AIM OF THE TASK →
Your answer must match the records word for word and contain no pictures.

PROVIDED RECORDS →
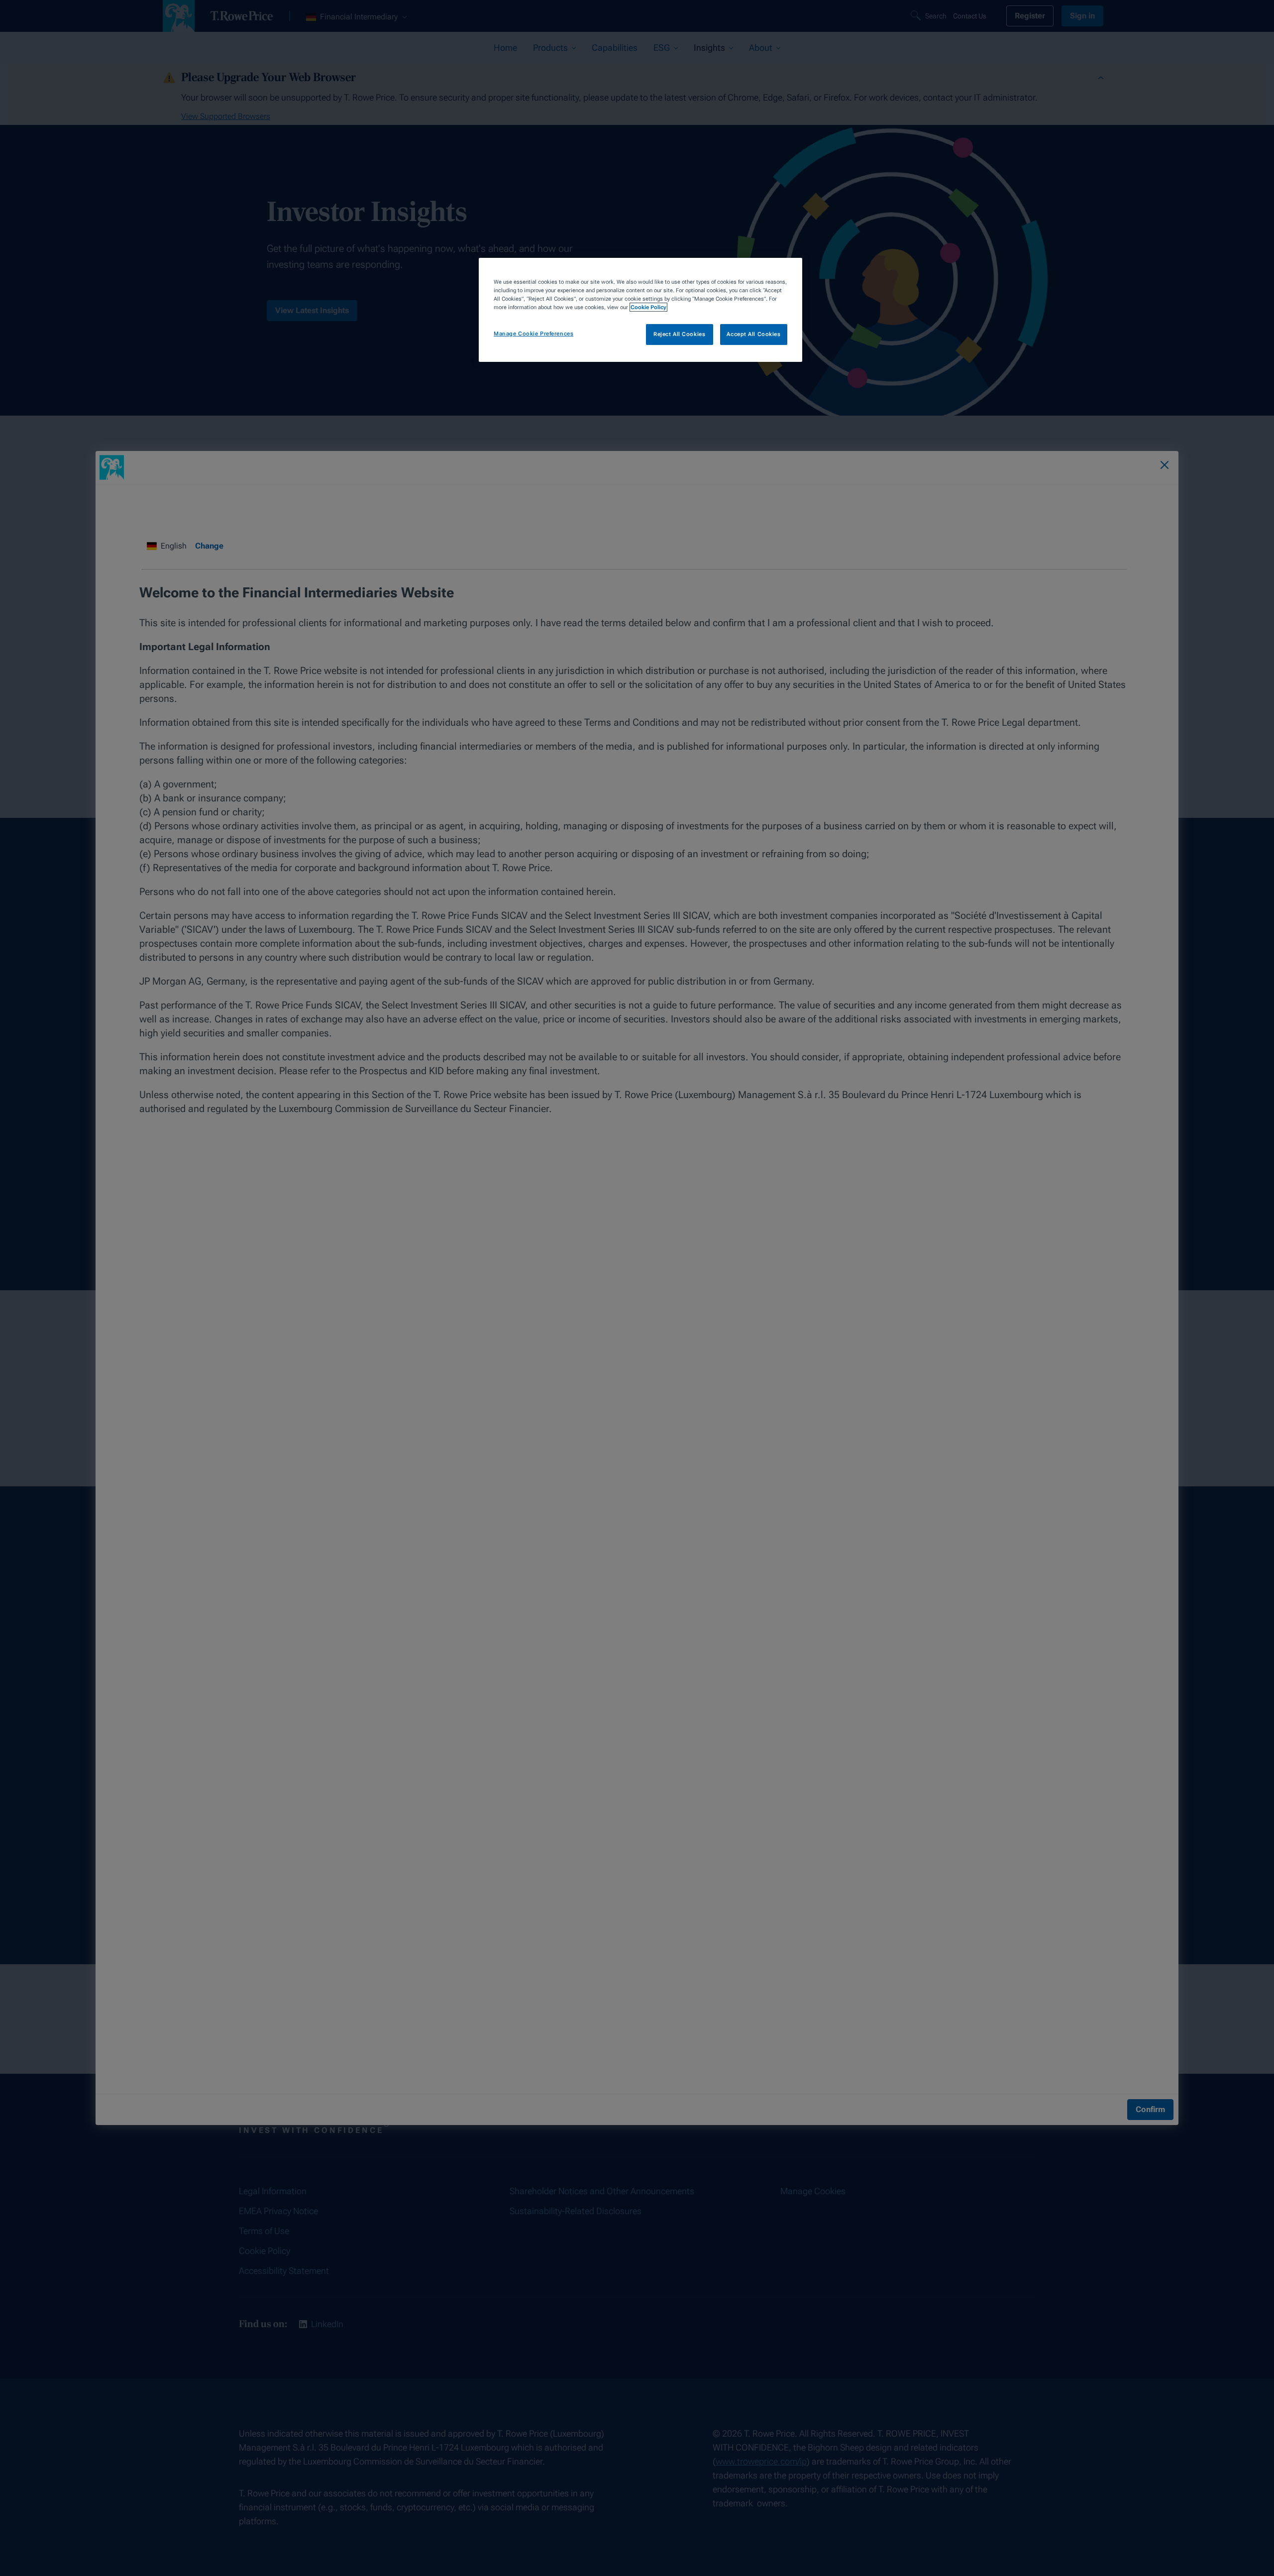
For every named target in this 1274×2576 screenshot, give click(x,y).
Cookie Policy (648, 307)
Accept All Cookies (753, 334)
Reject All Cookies (679, 334)
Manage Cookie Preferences (533, 333)
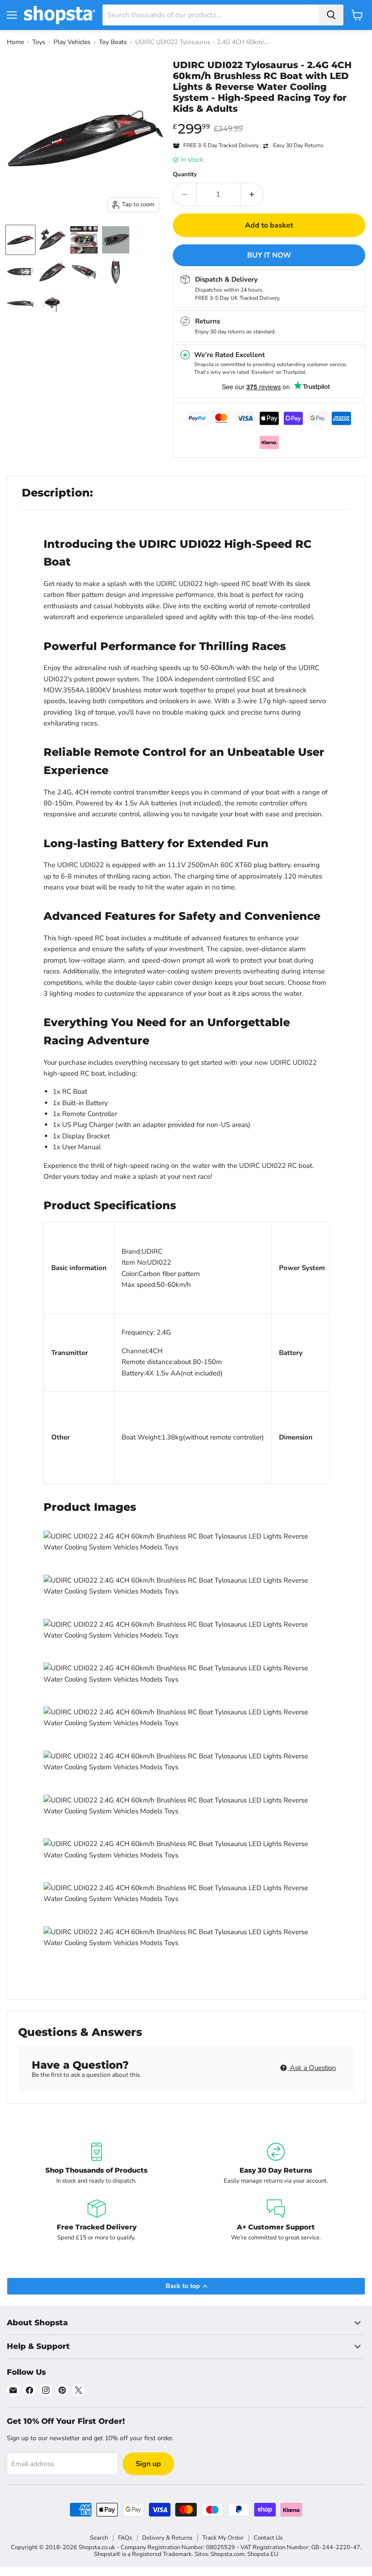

COMPLETED TASK →
For every named target in this 1274×2576 screenshot, give click(x,y).
Cookie Policy (648, 307)
Accept All Cookies (753, 334)
Reject All Cookies (679, 334)
Manage Cookie Preferences (533, 333)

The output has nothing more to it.